**Work instructions**
The lines to reproduce from the material below are those from the one containing "Select the ネットワークアドレス" through the one containing "Click the My", both included; write them out exactly and add nothing.

**Excerpted data**

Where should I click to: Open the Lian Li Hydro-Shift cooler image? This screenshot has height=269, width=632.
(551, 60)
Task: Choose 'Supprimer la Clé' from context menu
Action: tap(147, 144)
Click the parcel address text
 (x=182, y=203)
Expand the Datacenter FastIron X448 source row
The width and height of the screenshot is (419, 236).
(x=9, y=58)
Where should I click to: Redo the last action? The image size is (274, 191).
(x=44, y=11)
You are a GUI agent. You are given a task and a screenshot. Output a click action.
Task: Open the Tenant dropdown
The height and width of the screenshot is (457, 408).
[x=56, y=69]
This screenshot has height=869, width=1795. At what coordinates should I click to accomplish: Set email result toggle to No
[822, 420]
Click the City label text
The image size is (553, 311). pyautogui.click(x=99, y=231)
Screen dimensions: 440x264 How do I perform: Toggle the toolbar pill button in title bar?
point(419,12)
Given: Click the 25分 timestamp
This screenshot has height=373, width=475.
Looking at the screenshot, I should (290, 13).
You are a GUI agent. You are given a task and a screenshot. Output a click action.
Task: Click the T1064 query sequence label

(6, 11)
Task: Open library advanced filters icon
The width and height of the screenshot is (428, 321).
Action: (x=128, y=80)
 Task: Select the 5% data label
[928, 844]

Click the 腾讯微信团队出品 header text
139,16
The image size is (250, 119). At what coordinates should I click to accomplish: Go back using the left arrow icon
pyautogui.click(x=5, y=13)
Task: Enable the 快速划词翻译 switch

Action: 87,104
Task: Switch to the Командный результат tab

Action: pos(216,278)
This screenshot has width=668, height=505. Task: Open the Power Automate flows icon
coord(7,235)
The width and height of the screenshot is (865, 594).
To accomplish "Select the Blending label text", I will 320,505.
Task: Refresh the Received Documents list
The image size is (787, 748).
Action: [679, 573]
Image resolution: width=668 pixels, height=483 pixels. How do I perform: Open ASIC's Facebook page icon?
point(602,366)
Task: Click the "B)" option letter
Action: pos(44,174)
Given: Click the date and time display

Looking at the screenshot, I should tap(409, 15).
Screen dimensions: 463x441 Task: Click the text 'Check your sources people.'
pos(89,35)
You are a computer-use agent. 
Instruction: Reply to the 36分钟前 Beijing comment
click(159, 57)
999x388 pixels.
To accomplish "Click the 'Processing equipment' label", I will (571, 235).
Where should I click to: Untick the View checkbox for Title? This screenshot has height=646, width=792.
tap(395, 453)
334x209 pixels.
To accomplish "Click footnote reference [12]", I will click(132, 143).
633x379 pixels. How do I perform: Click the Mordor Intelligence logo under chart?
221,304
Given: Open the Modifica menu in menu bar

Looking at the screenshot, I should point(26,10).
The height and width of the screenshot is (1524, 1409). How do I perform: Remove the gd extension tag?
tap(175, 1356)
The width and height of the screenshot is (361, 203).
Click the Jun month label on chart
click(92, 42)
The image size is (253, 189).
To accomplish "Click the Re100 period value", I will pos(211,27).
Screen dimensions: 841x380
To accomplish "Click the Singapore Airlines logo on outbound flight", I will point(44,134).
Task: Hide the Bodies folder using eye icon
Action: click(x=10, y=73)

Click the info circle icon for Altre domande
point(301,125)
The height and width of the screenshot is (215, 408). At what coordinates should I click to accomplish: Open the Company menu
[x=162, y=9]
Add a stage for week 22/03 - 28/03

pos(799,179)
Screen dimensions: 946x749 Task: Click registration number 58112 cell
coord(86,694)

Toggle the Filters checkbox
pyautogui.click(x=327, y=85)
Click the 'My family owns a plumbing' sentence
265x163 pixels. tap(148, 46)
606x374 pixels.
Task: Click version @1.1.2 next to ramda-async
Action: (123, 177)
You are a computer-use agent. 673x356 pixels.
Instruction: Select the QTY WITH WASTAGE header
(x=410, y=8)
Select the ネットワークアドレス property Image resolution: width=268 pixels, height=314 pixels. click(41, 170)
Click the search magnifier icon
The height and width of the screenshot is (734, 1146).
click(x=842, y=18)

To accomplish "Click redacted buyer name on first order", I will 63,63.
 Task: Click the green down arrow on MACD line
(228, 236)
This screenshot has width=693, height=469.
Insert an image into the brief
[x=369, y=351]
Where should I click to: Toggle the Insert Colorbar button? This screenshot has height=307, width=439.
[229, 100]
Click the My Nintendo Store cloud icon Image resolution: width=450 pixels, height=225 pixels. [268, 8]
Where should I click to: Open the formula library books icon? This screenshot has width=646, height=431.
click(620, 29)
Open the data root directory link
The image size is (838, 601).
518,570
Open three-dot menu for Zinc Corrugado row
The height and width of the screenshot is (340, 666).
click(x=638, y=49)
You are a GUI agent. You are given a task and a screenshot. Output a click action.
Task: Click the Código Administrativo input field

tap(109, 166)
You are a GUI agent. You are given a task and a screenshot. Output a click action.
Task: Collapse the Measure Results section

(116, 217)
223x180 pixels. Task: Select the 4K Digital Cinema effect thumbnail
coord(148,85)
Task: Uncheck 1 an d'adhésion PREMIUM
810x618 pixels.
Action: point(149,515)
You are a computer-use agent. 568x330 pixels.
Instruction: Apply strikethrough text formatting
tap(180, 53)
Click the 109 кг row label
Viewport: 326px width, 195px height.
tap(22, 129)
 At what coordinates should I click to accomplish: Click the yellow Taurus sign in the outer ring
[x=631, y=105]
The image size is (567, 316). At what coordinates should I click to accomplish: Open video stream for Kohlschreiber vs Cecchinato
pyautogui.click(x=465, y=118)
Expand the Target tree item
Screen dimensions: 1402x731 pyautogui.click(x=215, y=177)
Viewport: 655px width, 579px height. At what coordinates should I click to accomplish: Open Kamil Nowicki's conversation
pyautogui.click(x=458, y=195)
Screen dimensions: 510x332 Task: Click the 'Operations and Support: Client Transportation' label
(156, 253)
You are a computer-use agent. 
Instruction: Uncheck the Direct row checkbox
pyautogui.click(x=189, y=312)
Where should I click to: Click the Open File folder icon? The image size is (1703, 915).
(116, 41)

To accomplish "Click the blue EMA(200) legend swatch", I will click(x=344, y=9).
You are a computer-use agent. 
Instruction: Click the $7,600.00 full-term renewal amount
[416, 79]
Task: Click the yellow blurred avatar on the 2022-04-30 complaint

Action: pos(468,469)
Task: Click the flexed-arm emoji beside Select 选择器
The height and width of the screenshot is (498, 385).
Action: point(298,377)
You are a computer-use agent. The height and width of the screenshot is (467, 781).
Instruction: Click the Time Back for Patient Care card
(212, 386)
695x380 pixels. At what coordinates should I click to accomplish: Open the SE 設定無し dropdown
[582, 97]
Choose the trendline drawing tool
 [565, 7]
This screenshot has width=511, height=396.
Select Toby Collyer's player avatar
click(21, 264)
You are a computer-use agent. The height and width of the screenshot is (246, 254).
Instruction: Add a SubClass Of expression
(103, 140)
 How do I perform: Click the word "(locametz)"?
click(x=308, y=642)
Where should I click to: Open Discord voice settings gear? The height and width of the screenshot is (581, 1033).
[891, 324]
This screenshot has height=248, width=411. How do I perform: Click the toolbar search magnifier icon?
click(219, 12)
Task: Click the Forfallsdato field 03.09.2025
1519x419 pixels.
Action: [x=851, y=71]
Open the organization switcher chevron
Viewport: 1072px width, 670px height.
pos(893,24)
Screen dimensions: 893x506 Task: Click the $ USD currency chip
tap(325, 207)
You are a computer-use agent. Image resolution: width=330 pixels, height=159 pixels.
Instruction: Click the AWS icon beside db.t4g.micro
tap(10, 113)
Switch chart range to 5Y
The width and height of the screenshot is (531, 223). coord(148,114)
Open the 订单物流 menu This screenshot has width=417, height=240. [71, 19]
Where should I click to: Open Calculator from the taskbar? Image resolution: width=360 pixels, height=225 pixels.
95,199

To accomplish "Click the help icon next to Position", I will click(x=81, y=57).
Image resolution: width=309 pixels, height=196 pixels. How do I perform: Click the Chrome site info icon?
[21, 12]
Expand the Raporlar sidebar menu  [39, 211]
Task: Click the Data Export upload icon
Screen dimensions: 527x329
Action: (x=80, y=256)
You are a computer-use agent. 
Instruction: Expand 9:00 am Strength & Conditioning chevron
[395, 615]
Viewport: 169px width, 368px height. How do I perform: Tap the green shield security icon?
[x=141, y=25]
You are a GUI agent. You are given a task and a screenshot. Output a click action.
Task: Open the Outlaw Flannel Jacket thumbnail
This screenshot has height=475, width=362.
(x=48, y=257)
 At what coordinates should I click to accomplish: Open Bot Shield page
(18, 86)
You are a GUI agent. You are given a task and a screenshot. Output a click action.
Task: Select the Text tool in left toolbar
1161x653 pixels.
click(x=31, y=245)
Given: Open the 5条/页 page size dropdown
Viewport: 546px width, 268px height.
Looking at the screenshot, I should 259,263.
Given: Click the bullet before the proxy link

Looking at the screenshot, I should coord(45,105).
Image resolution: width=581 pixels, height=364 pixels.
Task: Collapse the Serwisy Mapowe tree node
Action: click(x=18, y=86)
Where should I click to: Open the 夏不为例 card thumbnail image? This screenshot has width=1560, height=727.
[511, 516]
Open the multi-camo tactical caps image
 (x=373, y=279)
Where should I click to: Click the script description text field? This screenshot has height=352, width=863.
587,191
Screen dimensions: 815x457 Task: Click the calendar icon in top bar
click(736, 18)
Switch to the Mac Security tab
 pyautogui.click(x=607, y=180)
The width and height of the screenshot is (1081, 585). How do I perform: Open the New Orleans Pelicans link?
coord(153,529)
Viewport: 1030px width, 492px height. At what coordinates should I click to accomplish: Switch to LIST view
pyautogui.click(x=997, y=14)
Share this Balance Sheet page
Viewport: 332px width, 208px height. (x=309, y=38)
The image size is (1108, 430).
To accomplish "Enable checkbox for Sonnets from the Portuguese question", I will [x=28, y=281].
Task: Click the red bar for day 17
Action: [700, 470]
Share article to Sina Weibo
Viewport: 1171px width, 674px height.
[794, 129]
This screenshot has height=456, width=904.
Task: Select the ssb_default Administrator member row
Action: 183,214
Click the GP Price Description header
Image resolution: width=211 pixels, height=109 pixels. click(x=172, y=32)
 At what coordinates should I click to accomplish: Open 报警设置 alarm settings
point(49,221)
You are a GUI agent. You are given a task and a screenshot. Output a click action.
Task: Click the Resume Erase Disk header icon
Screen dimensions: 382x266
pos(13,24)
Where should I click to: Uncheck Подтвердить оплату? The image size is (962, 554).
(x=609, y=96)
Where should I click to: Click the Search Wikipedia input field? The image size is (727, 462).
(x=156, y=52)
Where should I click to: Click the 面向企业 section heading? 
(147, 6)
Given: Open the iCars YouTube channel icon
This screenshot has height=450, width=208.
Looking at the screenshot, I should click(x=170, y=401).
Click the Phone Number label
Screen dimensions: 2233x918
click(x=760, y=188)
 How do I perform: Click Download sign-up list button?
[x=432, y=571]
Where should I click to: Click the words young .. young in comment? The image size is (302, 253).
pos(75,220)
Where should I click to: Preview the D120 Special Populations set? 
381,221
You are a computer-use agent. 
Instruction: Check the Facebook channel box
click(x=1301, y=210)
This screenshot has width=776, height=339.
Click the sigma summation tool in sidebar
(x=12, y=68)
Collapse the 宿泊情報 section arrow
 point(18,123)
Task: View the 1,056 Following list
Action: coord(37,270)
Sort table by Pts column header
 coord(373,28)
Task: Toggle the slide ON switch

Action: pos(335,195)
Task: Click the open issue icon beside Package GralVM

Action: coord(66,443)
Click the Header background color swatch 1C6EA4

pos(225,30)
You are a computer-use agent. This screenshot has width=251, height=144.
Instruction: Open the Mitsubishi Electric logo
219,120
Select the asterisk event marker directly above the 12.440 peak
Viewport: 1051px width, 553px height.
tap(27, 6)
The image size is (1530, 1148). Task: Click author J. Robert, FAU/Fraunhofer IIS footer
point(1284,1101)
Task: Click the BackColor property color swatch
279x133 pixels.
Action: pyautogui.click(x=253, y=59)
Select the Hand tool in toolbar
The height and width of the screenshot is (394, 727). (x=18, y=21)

**Task result**
Select the ネットワークアドレス property Image resolution: width=268 pixels, height=314 pixels. click(41, 170)
Click the search magnifier icon
The height and width of the screenshot is (734, 1146).
click(x=842, y=18)

To accomplish "Click redacted buyer name on first order", I will 63,63.
 Task: Click the green down arrow on MACD line
(228, 236)
This screenshot has width=693, height=469.
Insert an image into the brief
[x=369, y=351]
Where should I click to: Toggle the Insert Colorbar button? This screenshot has height=307, width=439.
[229, 100]
Click the My Nintendo Store cloud icon Image resolution: width=450 pixels, height=225 pixels. [268, 8]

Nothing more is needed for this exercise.